====== Records for the exercise ======
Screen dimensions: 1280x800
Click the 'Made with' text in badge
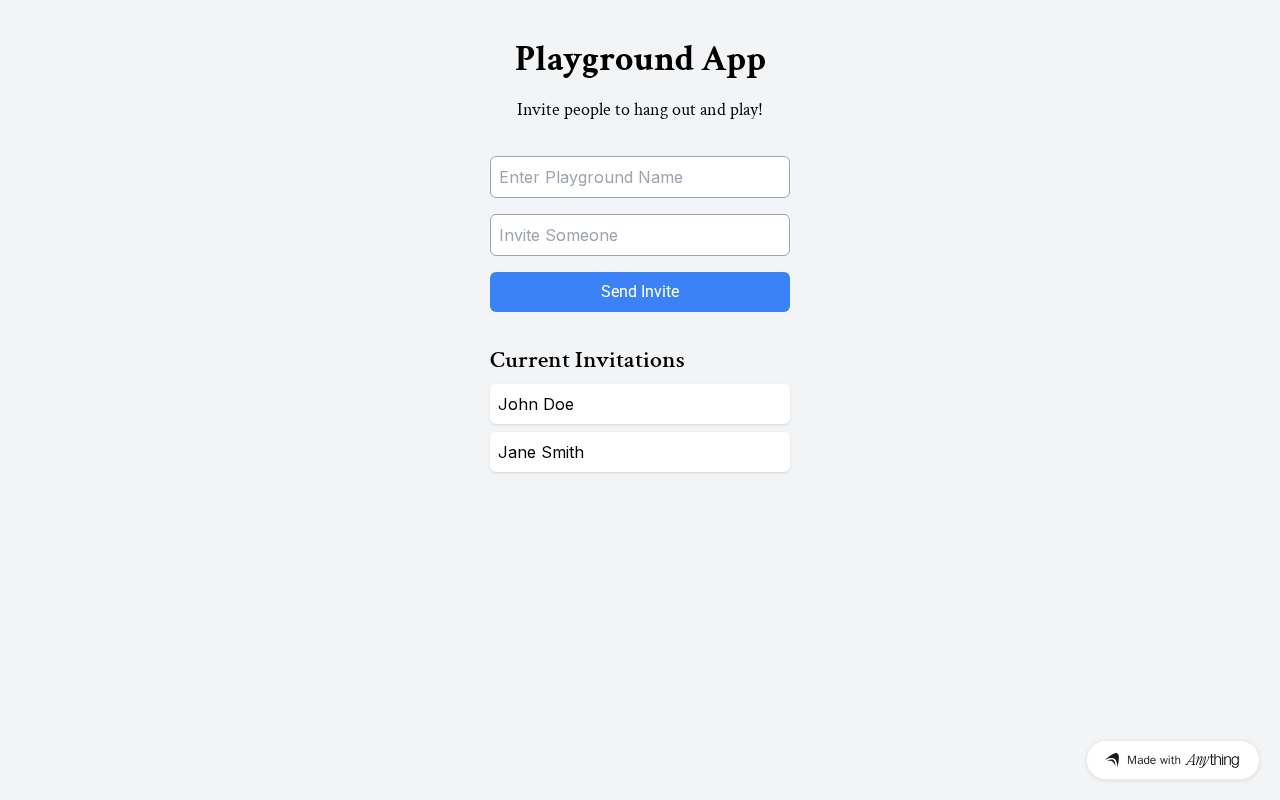[x=1154, y=760]
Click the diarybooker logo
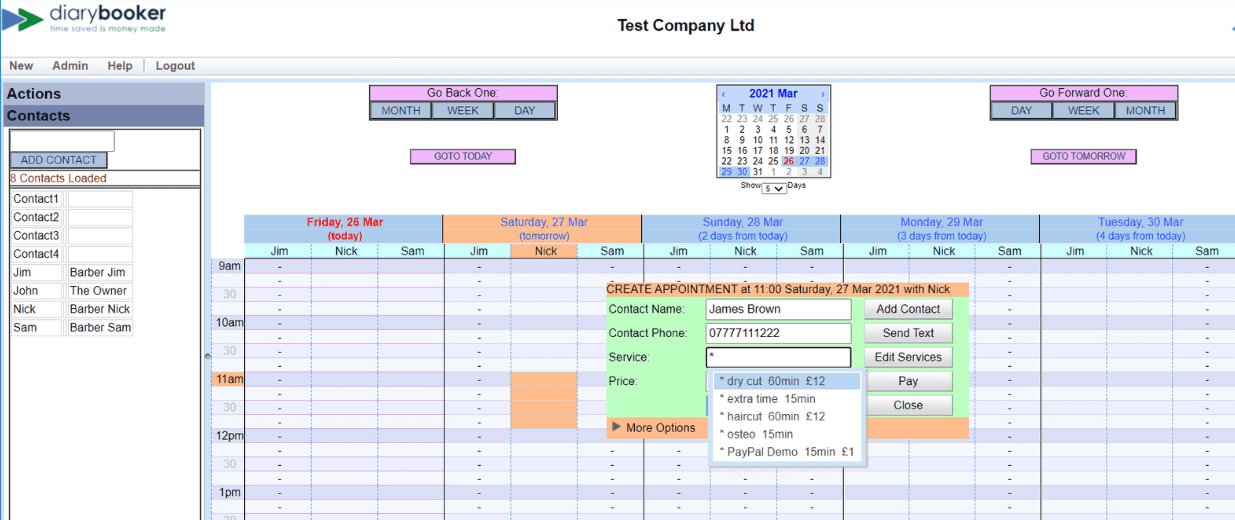Viewport: 1235px width, 520px height. point(84,20)
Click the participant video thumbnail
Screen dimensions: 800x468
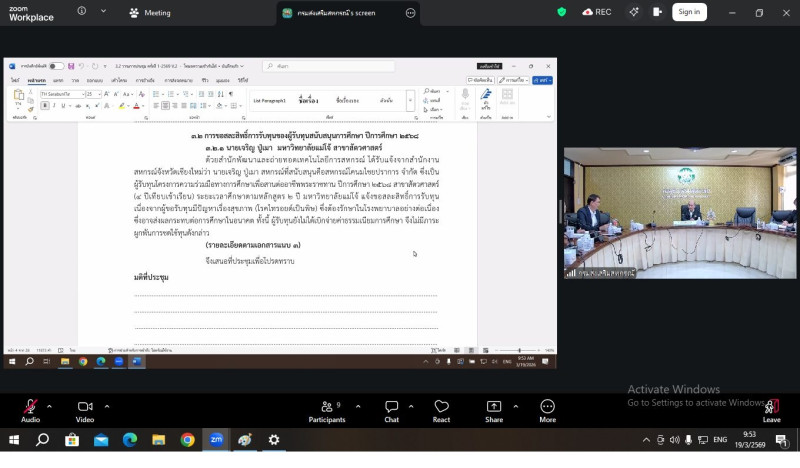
======
Directions for this task –
Write out again, exactly, each line from the one with "Click the diarybooker logo" to the end of the entries. No pictures go in.

Response to the task –
Click the diarybooker logo
Viewport: 1235px width, 520px height. point(84,20)
Click the participant video thumbnail
Screen dimensions: 800x468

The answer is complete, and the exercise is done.